Instructor: Thomas Lam, 2834 East Hall, tfylam@umich.edu

Office Hours: By appointment, or approach me after class.

Course Homepage: http://www.math.lsa.umich.edu/~tfylam/Math715.html

Prerequisites: Familiarity with the structure theory and representation theory of complex semisimple Lie algebras.

Grading: There will be no compulsory homework. Optional exercises and problems will be given during lectures.

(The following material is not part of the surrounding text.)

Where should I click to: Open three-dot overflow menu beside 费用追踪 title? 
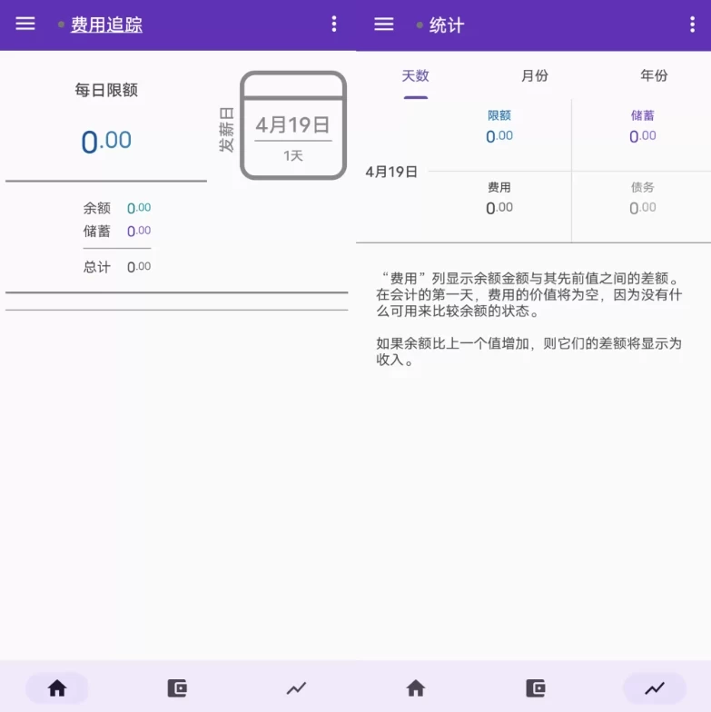coord(334,25)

Exams: There will be no exams.

Synopsis: This course will be an introduction to the theory of quantum groups, canonical bases, and crystal graphs. Quantum groups, or quantized enveloping algebras, are Hopf algebras that deform the universl enveloping algebra of a complex semisimple Lie algebra. In the first half of the course I will discuss the definition and representation theory of quantum groups. In the second half of the course, I will discuss the "canonical bases" or "global bases". These are distinguished bases for irreducible representations of quantum groups, or for the upper-half of the quantized enveloping algebra. At q = 0, we obtain crystal graphs, which are a combinatorial model for irreducible representations of complex semisimple Lie algebras.

Textbook: For the first half of the course, my plan is to follow "A guide to Quantum Groups", by Vyjayanthi Chari and Andrew Pressley.
For the second half of the course, I hope to roughly follow "On crystal bases of the q-analogue of universal enveloping algebras" by Masaki Kashiwara (Duke Math. J. 1991).

Other reference books:
Brown and Goodearl, Lectures on Algebraic Quantum Groups
Etingof and Schiffmann, Lectures on Quantum Groups
Jantzen, Lectures on Quantum Groups
Joseph, Quantum Groups and Their Primitive Ideals
Kassel, Quantum Groups
Lusztig, Introduction to Quantum Groups

Basic material on Lie algebras:
Humphreys, Introduction to Lie Algebras and Representation Theory
Kac, Infinite dimensional Lie algebras

List of lectures:

• Lecture 1 (Jan 8): Quantum Yang-Baxter relation and the HOMFLY polynomial
• Lecture 2 (Jan 13): Poisson algebras and deformations of commutative algebras
• Lecture 3 (Jan 15): Poisson manifolds and Poisson-Lie groups
• Lecture 4 (Jan 20): Lie bialgebras
• Lecture 5 (Jan 22): Manin triples
• Lecture 6 (Jan 27): Standard Lie bialgebra structure on simple Lie algebras
• Lecture 7 (Jan 29): Coboundary Lie bialgebras
• No Lecture on Feb 3
• Lecture 8 (Feb 5): Lie bialgebra structures on simple Lie algebras
• Lecture 9 (Feb 10): CYBE and integrable systems
• Lecture 10 (Feb 12): Hopf algebras
• Lecture 11 (Feb 17): Monoidal categories
• Lecture 12 (Feb 19): Coboundary and quasi-triangular Hopf algebras
• Lecture 13 (Feb 24): Deformations of Hopf algebras
• Lecture 14 (Feb 26): Quantizations of coPoisson Hopf algebras
• Lecture 15 (Mar 10): Quantized universal enveloping algebras
• Lecture 16 (Mar 12): Braid group action. Formula for R-matrix.
• Lecture 17 (Mar 17): Representations of U_q(sl_2).
• Lecture 18 (Mar 19): More representations of U_q(sl_2).
• Lecture 19 (Mar 24): Verma modules and finite-dimensional simples of U_q(g).
• Lecture 20 (Mar 26): Semisimplicity of Rep U_q(g). Crystal bases.
• Lecture 21 (Mar 31): Crystal basis of the lower half of U_q(g).
• Lecture 22 (Apr 2): Tensor products of crystal bases.
• Lecture 23 (Apr 7): Start Kashiwara's grand loop.
• Lecture 24 (Apr 9): Continue induction.
• Lecture 25 (Apr 14):
• Lecture 26 (Apr 16):
• Lecture 27 (Apr 21):